Family law leans heavily on the concept of parental rights, which include a parent’s rights to make decisions about a child’s education, healthcare, and upbringing, as well as the right to make major decisions on behalf of a child. However, parental rights also come with significant responsibilities. A parent must provide basic necessities such as food, clothing, and shelter, but must also arrange child support, healthcare, and other similar needs. In some cases, a parent may decide to voluntarily relinquish his or her parental rights.

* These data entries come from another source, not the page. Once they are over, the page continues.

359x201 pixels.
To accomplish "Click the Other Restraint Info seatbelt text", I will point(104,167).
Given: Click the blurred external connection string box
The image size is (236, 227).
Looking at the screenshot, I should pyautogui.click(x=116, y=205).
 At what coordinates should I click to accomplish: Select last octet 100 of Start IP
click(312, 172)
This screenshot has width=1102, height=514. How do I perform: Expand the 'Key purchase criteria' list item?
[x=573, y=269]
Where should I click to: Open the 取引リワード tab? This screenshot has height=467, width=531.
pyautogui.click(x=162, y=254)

The court will often consider a parent’s request to voluntarily terminate his or her parental rights if another individual is willing to step in and care for the child, as in the case of adoption. If a child’s parent remarries a new spouse who is willing to assume legal custody and parental rights of the child, the other parent may voluntarily terminate his or her rights to allow for the adoption to take place. Some of the most common reasons for a person to voluntarily terminate his or her parental rights include:
Making way for an adoption.
Long-term mental illness or mental deficiency of the parent.
Long-term substance abuse of the parent.
Failure to maintain contact with a child.

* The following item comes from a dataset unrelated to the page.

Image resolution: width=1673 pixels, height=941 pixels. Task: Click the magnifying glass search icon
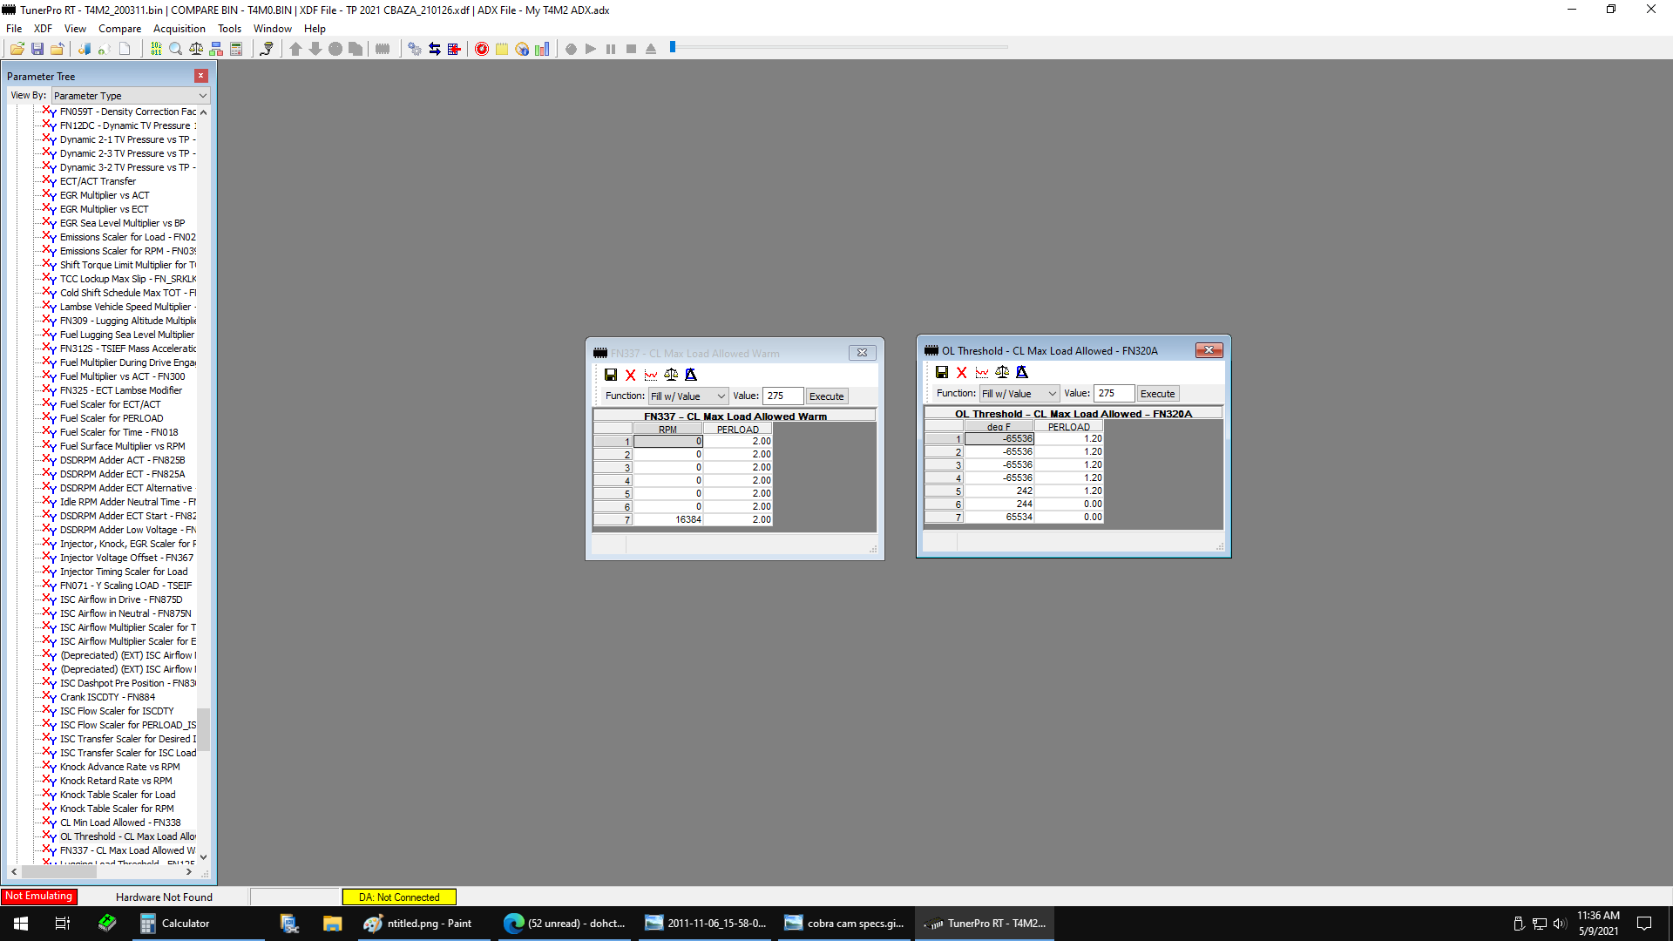[x=175, y=49]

In these cases, a parent may recognize his or her own inability to care for the child and voluntarily relinquish his or her parental rights. In other cases, the court may revoke an individual’s parental rights for a number of reasons, such as incarceration, a history of sexual abuse, physical abuse, or neglect of children.
What Happens If I Give Up My Parental Rights?
If you voluntarily terminate your parental rights, you won’t have any financial obligations to your child anymore, but you will likely also lose the ability to play a role in your child’s life or have any say in major decisions about your child’s upbringing, education, spiritual life, or any similar matters.
It’s very important to take this decision very seriously, as it is very difficult to reverse or alter. In some cases, you and your ex-spouse may be able to devise a mutually agreeable solution that allows for visitation, but this will only be an option if your ex-spouse is agreeable to the idea after you voluntarily terminate your parental rights.
It’s also important to remember that you have no guarantee of approval with a request to terminate your parental rights. The court’s primary focus is the best interests of the child. If your ex-spouse does not wish to have a role in your child’s life but you cannot afford to support your child on your own, the court may decide that what is expedient for the parents is not in the child’s best interests. There must be good cause for a parent to voluntarily terminate his or her parental rights. Simply not wishing to be a parent is not good enough. A judge will also refuse to grant a termination of parental rights simply so you don’t have to pay child support.
In adoptions, birth parents voluntarily give up parental rights to the adoptive parents. However, if a birth parent does so under coercion or duress and does not truly wish to give up a child, he or she can sometimes secure a reversal through the family law system. The parent arguing for reversal and reinstatement of parental rights will need to provide evidence that the termination occurred under coercion or duress.
Ultimately, when it comes to voluntary termination of parental rights or reinstatement of involuntarily terminated parental rights, the court will decide with the child’s best interests in mind. Just remember that if you file for termination of your parental rights voluntarily, it is very difficult to reverse such a decision, and you may be giving up any chance of having a relationship with your child.